§ **TASK ITEM**:
In the records below, find the line with "This screenshot has height=652, width=1200.", then copy each line exactly until you have copied the line with "Task: Open the Senior Manager, Reward job". Leave any picture out.

····················

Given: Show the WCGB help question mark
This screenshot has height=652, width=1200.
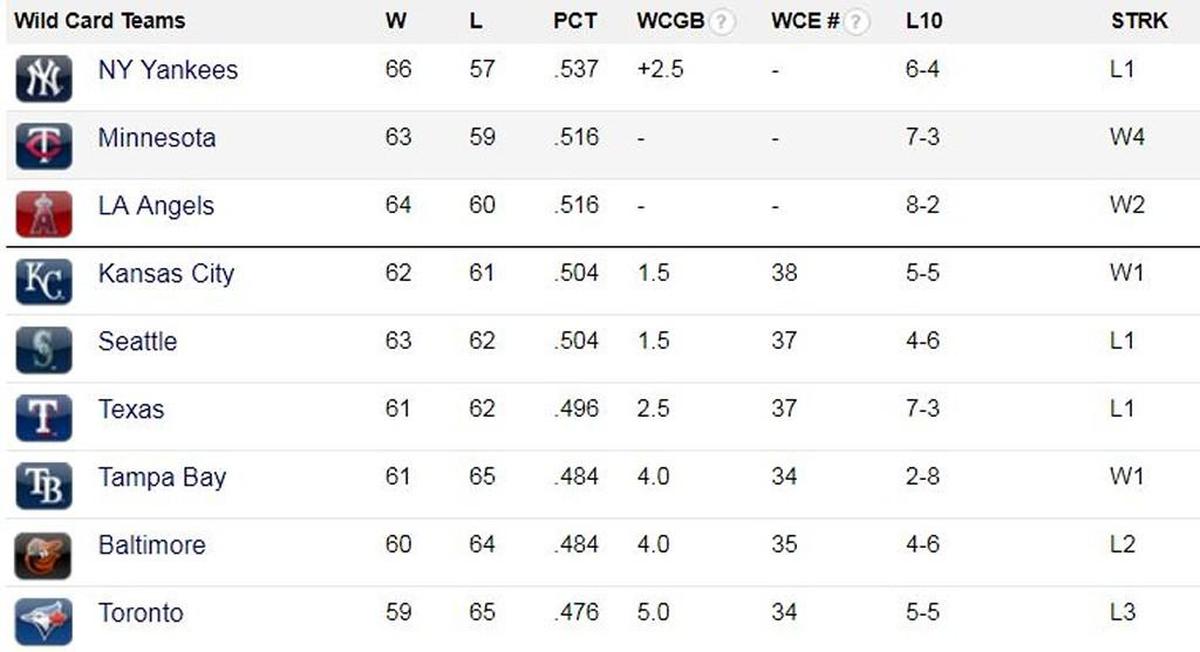Looking at the screenshot, I should [722, 21].
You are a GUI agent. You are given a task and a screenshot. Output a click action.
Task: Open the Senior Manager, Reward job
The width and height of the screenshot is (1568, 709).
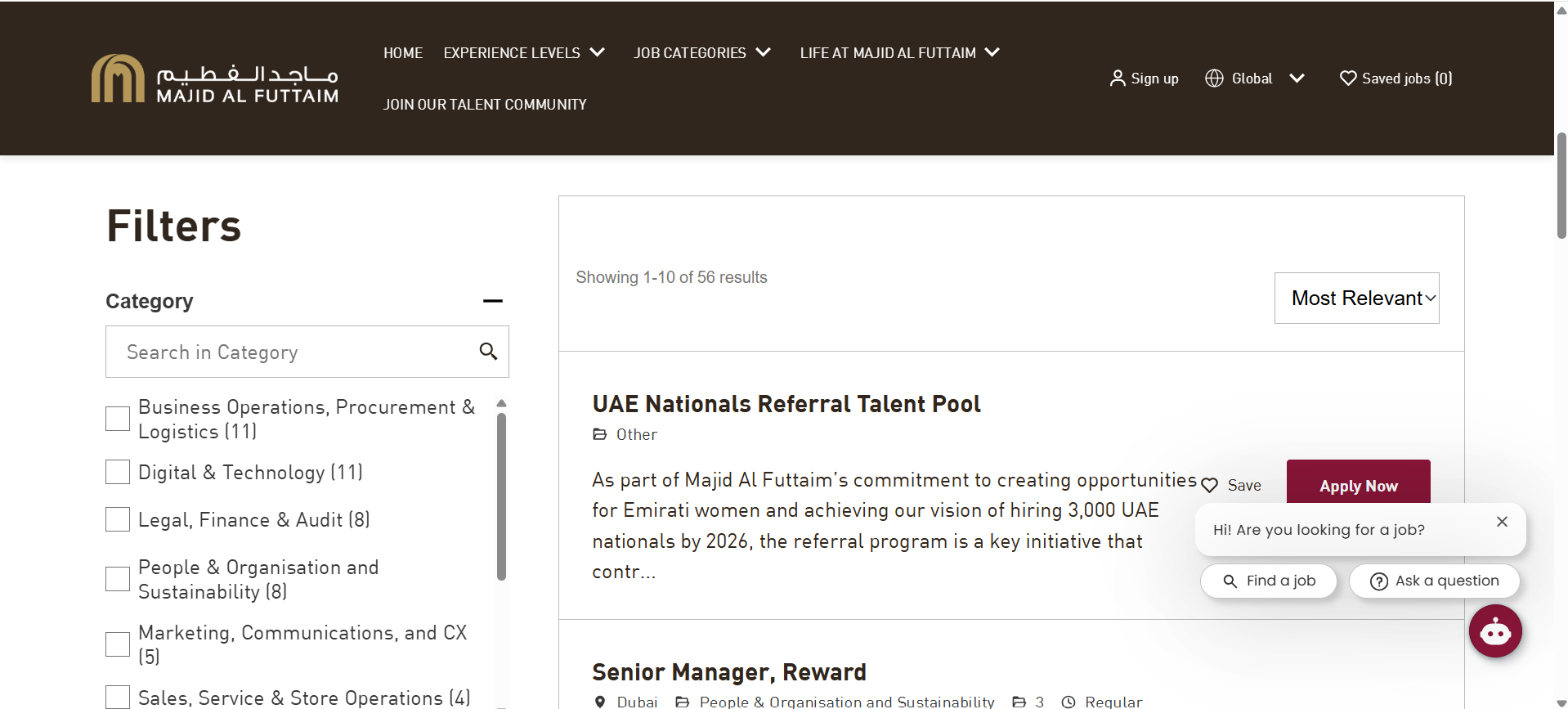(x=728, y=671)
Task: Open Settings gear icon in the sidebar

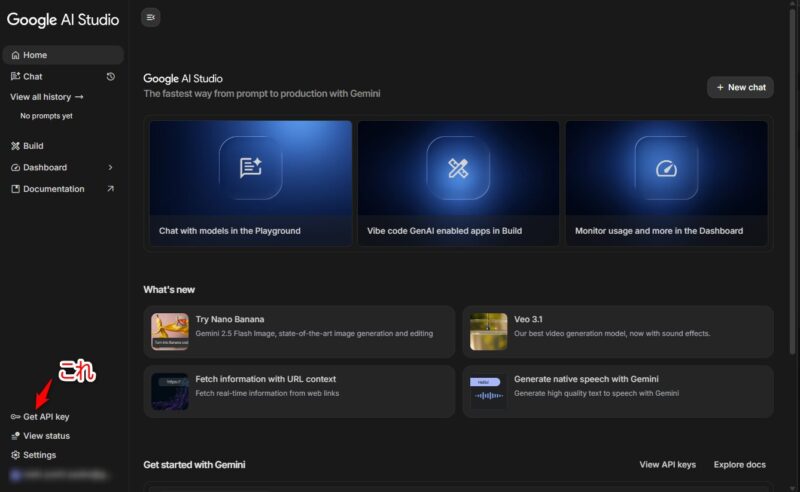Action: (x=15, y=455)
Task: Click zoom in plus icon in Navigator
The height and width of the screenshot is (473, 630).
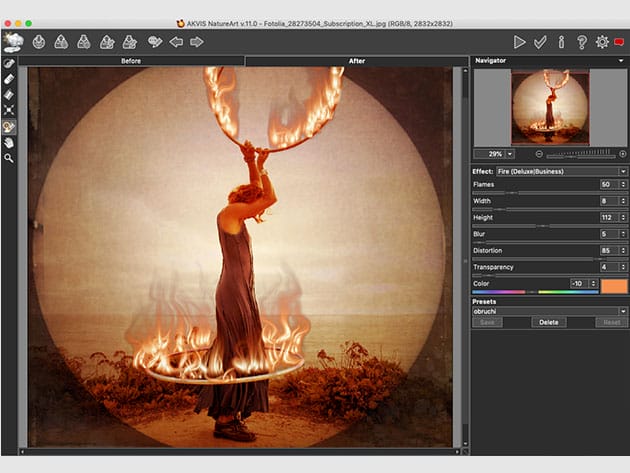Action: (622, 154)
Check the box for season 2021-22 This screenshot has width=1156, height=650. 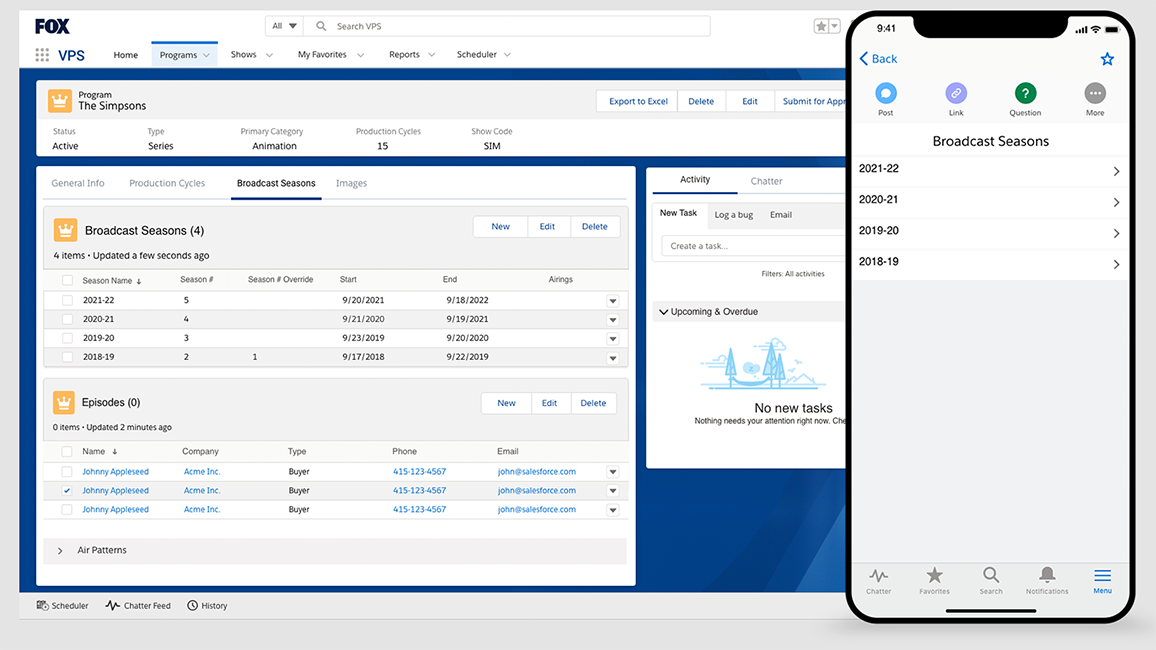[67, 300]
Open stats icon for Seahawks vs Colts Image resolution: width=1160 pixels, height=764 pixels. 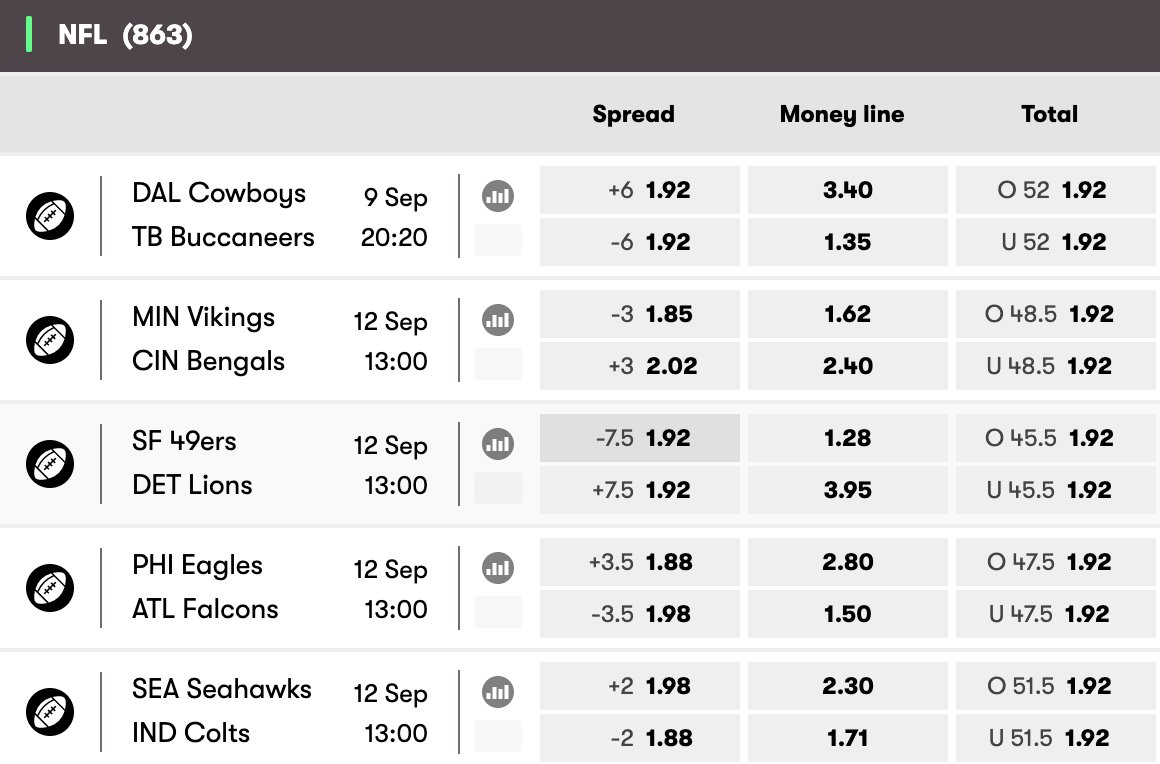498,692
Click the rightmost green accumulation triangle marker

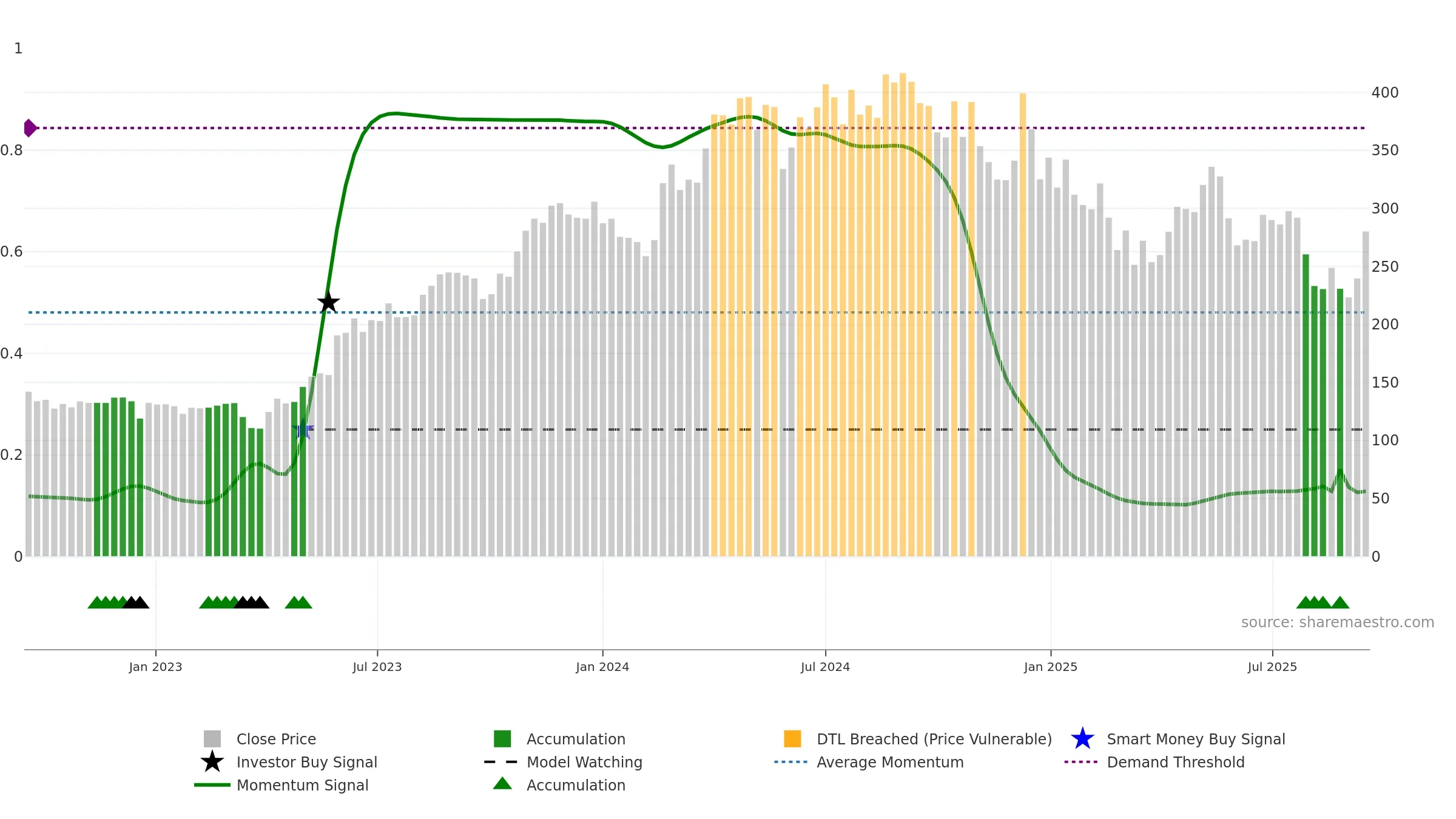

····················

§ **SOLUTION BELOW**:
This screenshot has height=652, width=1200.
Looking at the screenshot, I should [722, 21].
You are a GUI agent. You are given a task and a screenshot. Output a click action.
Task: Open the Senior Manager, Reward job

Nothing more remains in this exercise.